TEXTE À LIRE →
Vous le savez, l’objectif premier de la prime à la conversion, défendue par le Gouvernement, est bien de sortir du parc roulant les véhicules polluants. Dès lors, prolonger leur durée de vie, même pour un temps limité et dans le cadre d’un objectif social, nous semble porter atteinte au moins partiellement à l’esprit et aux principes qui fondent la prime à la conversion.
En outre, même si la prime à la conversion présente une grande importance pour l’amélioration de la qualité de l’air, il existe aujourd’hui d’autres dispositifs visant à rendre plus accessibles des véhicules moins émetteurs. Tel est le cas du leasing social, qui, je vous le confirme, sera effectif avant la fin de l’année 2023 pour la réservation des véhicules.
C’est pourquoi je vous proposerai, dans l’esprit de nos échanges et au nom du Gouvernement, un amendement visant à rendre le texte davantage compatible avec les attendus de la prime à la conversion.
Ainsi, nous souhaitons autoriser la prolongation de la durée de vie des véhicules destinés au rebut pour les louer à des personnes précaires à condition qu’ils soient au préalable rétrofités. Ce rétrofit pourrait être électrique – ce serait bien sûr la meilleure solution –, mais le pragmatisme nous impose aussi d’envisager, le cas échéant, le gaz naturel liquéfié (GNL) ou la motorisation hybride rechargeable.

DONNÉES FOURNIES →
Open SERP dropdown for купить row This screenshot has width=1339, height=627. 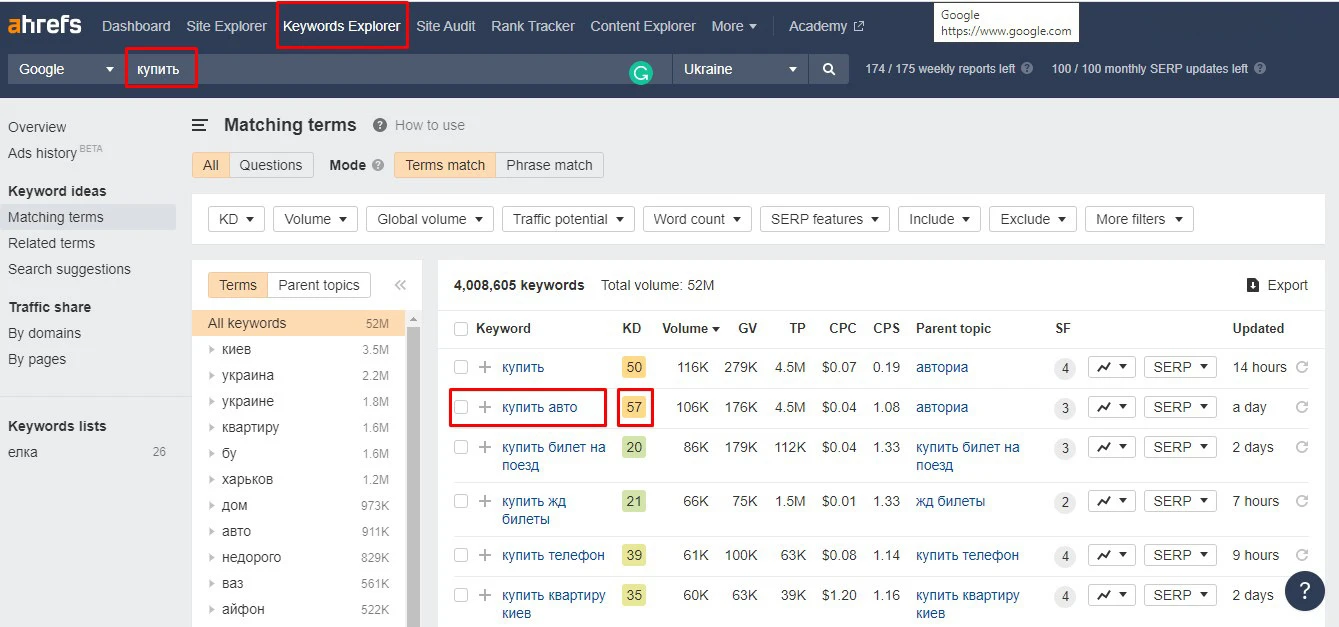[x=1179, y=367]
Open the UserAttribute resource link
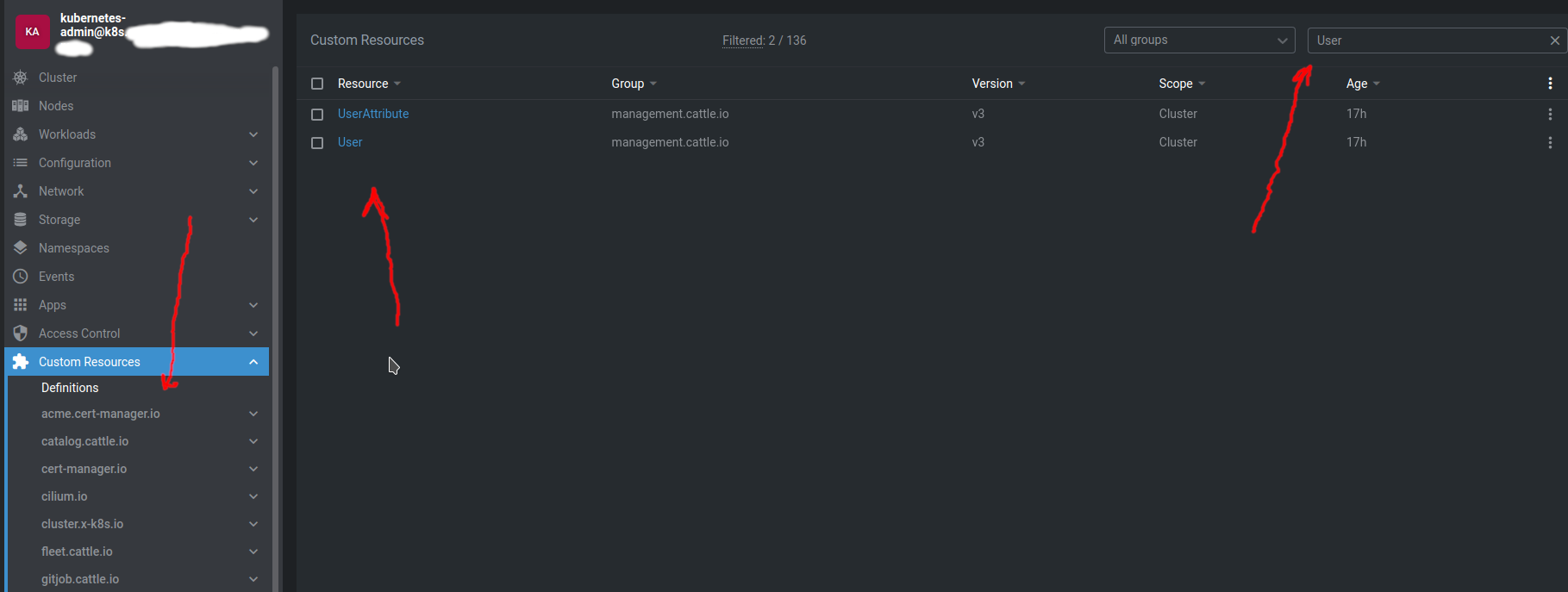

EXERCICES À FAIRE →
1. Dans le texte sur la prime à la conversion, redites plus brièvement le paragraphe qui commence par « En outre, même si » en gardant ses faits principaux.
2. D'après le texte sur la prime à la conversion, quel est l'objectif premier de cette prime ?
3. Donnez la suite du texte sur la prime à la conversion, à partir de sa dernière phrase.

RÉSULTATS PAR EXERCICE →
1. La prime à la conversion compte beaucoup pour la qualité de l'air, mais d'autres aides rendent déjà plus accessibles les véhicules moins polluants. C'est le cas du leasing social, dont la réservation des véhicules sera possible avant la fin de l'année 2023.

2. Sortir du parc roulant les véhicules polluants.

3.
Le rétrofit électrique est encore relativement onéreux. Aussi, je tiens à préciser que les coûts en seraient pour partie supportés par la prime au rétrofit prévue aux articles D. 251-5 et suivants du code de l’énergie.
Ajoutons que cette transformation préalable permettrait également au public le plus précaire, ciblé par votre texte, de réaliser des économies considérables en matière de carburant et d’entretien.
Dans un souci de cohérence vis-à-vis de la prime à la conversion, nous espérons que la proposition du Gouvernement recevra l’approbation de votre assemblée. Je serai en tout cas engagé de manière constructive dans le débat. En fonction du texte qui sera issu de nos échanges, je préciserai la position du Gouvernement, mais vous aurez compris mon intérêt et ma bienveillance à l’égard de votre initiative.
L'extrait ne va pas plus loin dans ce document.